If all parameters are correctly indicated the program will return a list with the following information:

$var.comp: a vector with the values of the variance components estimated
$V.inv: a matrix with the inverse of the phenotypic variance V = ZGZ+R, V^-1
$u.hat: a vector with BLUPs for random effects
$Var.u.hat: a vector with variances for BLUPs
$PEV.u.hat: a vector with predicted error variance for BLUPs
$beta.hat: a vector for BLUEs of fixed effects
$Var.beta.hat: a vector with variances for BLUEs
$LL: LogLikelihood
$AIC: Akaike information criterion
$BIC: Bayesian information criterion
$X: incidence matrix for fixed effects
$fitted.y: Fitted values y.hat=XB+Zu
$fitted.u: Fitted values only across random effects u.hat=Zu.1+....+Zu.i
$residuals: Residual values e = y - XB or y - y.hat.fixed
$cond.residuals: Conditional residual values e = y - (XB + Zu) or y - y.hat
$fitted.y.good: Fitted values y.hat=XB+Zu only for data that had no missing data originally. Only used for my checks.
$Z: incidence matrix for random effects. If more than one random effect this will be the column binding of individual Z matrices.
$K: variance-covariance matrix for random effects. If more than one random effect this will be the diagonal binding of individual K matrices.
$fish.inv: If was set to TRUE the Fishers information matrix will be in this slot.
$method: The method for extimation of variance components specified by the user.
$maxim: Maximization used. An argument for the program to know if REML or ML was used. If TRUE means that REML was used instead of ML.
$score: the -log10(p-value) for each marker if a GWAS model is fitted by specifying the W parameter in the model.

Details

The package has been equiped with several datasets to learn how to use the sommer package; the HDdata and FDdata datasets will introduce users to fit half and full diallel designs respectively. The h2 dataset shows how to calculate heritability. The cornHybrid and Technow_data datasets contain data to teach users how to perform genomic prediction in hybrid single crosses which display GCA and SCA effects. The wheatLines dataset teaches how to do genomic prediction in single crosses in species displaying only additive effects. The CPdata dataset contains data to teach users how to fit genomic prediction models within a biparental population coming from 2 highly heterozygous parents including additive, dominance and epistatic effects. The same data example is used to show how to include the top GWAS hits as fixed effects in the GBLUP model to increase prediction accuracy, the examples can be found in the hits documentation. The PolyData dataset shows how to fit genomic prediction and GWAS analysis in polyploids. The second example in Technow_data data shows how to perform GWAS in single cross hybrids. A good converter from letter code to numeric format is implemented in the function atcg1234, which supports higher ploidy levels than diploid. The RICE dataset can teach users how to select the best training population using the TP.prep function in an applied breeding program, and we show comparison some comparison with other methods. Traces of selection can be obtained using markers with the eigenGWAS function. Additional examples for fitting mixed models, such as GWAS and others, can be found in the example section of the mmer and mmer2 functions. Examples of multivariate models can be found in the example #3 of the CPdata. In addition, since v2.3 we have added the nna function which does nearest neighbor to create a new data frame adjusted for spatial variation. The ExpDesigns data contains several datasets to analyze experimental designs relevant to plant breeding and several detailed examples are available. Useful functions for analyzing such designs are included such as the blocker and fill.design.

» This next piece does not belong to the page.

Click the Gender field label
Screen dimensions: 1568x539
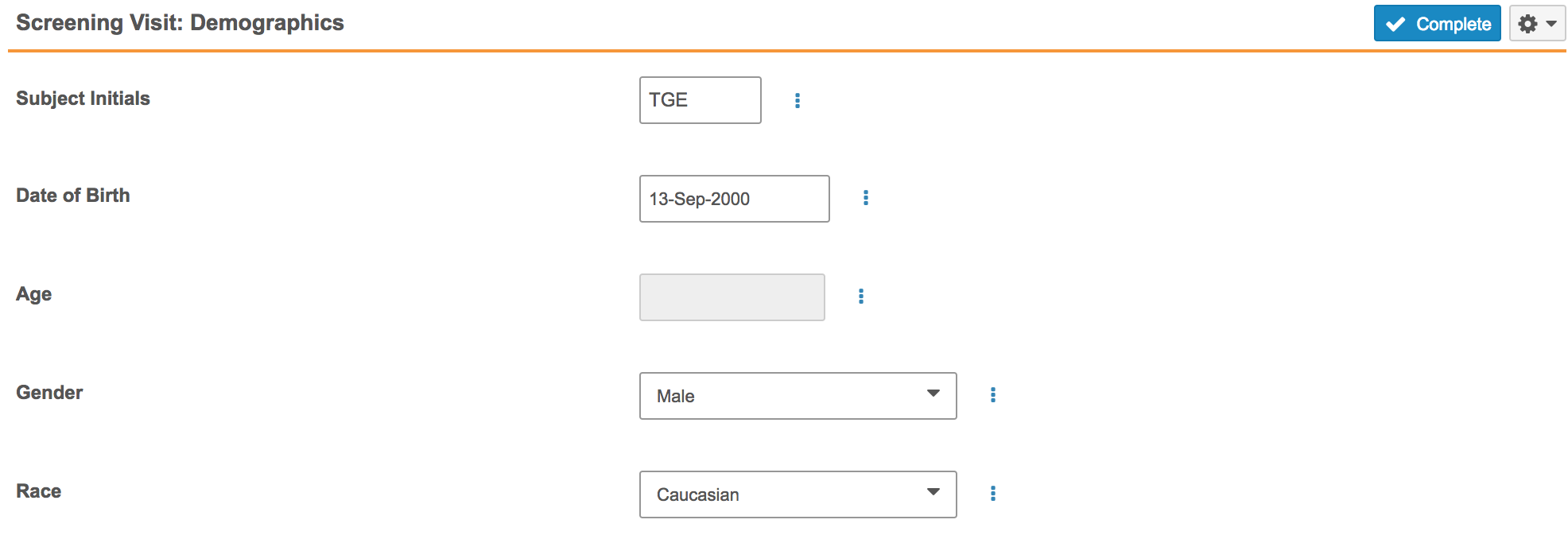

======================================================= =======================================================

MODELS ENABLED

The mmer2 calls in the background the mmer function which fits linear mixed models by likelihood methods allowing the used of known covariance structures for random effects. If not provided independence is conferred. This program focuses in the mixed model of the form:

$$Y = X \beta + Z u + \epsilon$$

with distributions:

$$Y ~ MVN ( X\beta+Zu, var(Z u + \epsilon) )$$

where;

$$\beta ~ N (\beta, 0)$$

$$u ~ N (0, G)$$

where G is equal to:

K1*$\sigma2$(u1)	0	0
0	K2*$\sigma2$(u2)	0
...	...	...
0	0	Ki*$\sigma2$(ui)

for the i.th random effects, allowing the user to specify the variance covariance structures in the K matrices and

$$\epsilon ~ N (0, R)$$

where: $R = I * \sigma2 \epsilon$

also Var(Y) = Var(Zu+e) = ZGZ+R = V which is the phenotypic variance. Estimation of variance components are optimized with any of the 4 methods available; NR, AI, EM, EMMA (rrBLUP method).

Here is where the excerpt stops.